Escaped ampersands in query params within src/href attributes

[pgoldrbx]

Ampersands in query params within src/href attributes are being escaped

Currently, all attributes are sanitized for the browser using escapeTextContentForBrowser. However, in the case of src or href attributes, this will escape & within query parameters.

Example

ReactDOMServer.renderToStaticMarkup(<a href="http://foo.com?a=1&b=2" />);
// => <a href="http://foo.com?a=1&amp;b=2"></a>

The attribute name is available until calling quoteAttributeValueForBrowser. There would need to a be a degree of refactor to create conditional behavior, with consideration given to attributes that might contain urls.

Possible attributes to alter

• src
• href
• data- variations of the above

I don't know if this is a bug or if it exists by design, for non-obvious reasons.

Versions 0.14.x, 15.x

[syranide]

Not a bug, this is all according to spec. Not escaping would be a bug; consider if the URL you provide is http://foobar/foo&bar/, the browser would then translate that to http://foobar/foo&bar/ unless it wasn't first escaped, that is not what you intended.

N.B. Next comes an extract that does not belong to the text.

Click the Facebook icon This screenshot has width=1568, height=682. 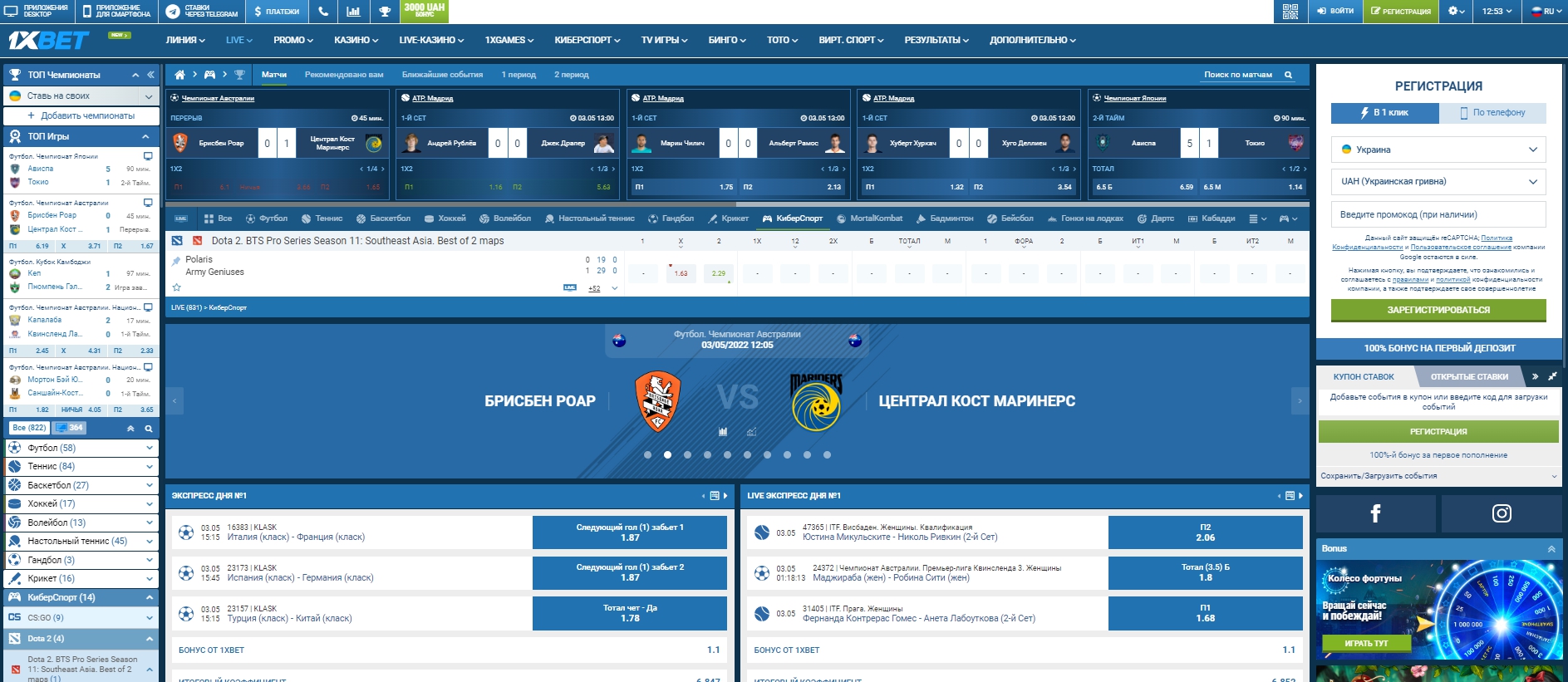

Why are you bringing this up, are you seeing any problems?

[poscar]

Ah, I see. So whoever is in the receiving end of the markup (e.g. browser, but could be something else) should be sticking to the spec and parsing escaped ampersands correctly.

[pgoldrbx]

@syranide Correct, I would not expect ampersands within a uri to be unescaped. However it's the query string that I'm concerned with. e.g.

http://foobar/foo&bar/?foo=1&bar=2

[syranide]

@pgoldrbx It should still be escaped, render and click it and you'll see.

[pgoldrbx]

@syranide — confirmed. will close.

• anchor => renders escaped => clicking through behaves as desired
• iframe => passes params to the server => both hapi and express receive params as expected

thanks for your feedback.

[alexmarchant]

I actually have an issue here... using react on wordpress and my logout link is being rendered as such:

<a href="http://localhost:8888/wp-login.php?action=logout&amp;amp;_wpnonce=fdc432e270&amp;amp;redirect_to=http%3A%2F%2Flocalhost%3A8888">Logout</a>

Wordpress is not parsing this correctly and is not picking up the _wpnonce and redirect_to params.

[pgoldrbx]

@alexmarchant — this appears doubly escaped — is the url escaped already prior to rendering it with react?

[alexmarchant]

@pgoldrbx oh ya you're right, didn't even notice that until pasting it here, it actually shows normally in chrome's url bar:

Weird. Looking more into it.

[alexmarchant]

@pgoldrbx Thought maybe it was ReactDOMServer.renderToString, but just threw together a jsfiddle, https://jsfiddle.net/alex_marchant/pyadp4eg/4/, and it looks like it's working fine. Must be something on my end server side. Thanks for the helpful comment.

[depoulo]

Unfortunately, Facebook's in-app browser, or whatever sends x-fb-http-engine: Liger and has

user agents like this

Mozilla/5.0 (iPhone; CPU iPhone OS 11_3 like Mac OS X) AppleWebKit/605.1.15 (KHTML, like Gecko) Mobile/15E216 [FBAN/FBIOS;FBAV/174.0.0.48.98;FBBV/110921384;FBDV/iPhone9,3;FBMD/iPhone;FBSN/iOS;FBSV/11.3;FBSS/2;FBCR/TelekomHU;FBID/phone;FBLC/hu_HU;FBOP/5;FBRV/112241032]

doesn't seem to stick to the spec, giving us thousands of access log entries per day with non-unescaped query parameters in image URLs (ironically, the escaping is done by React on our servers). In our case it's CSS background-images in inline styles.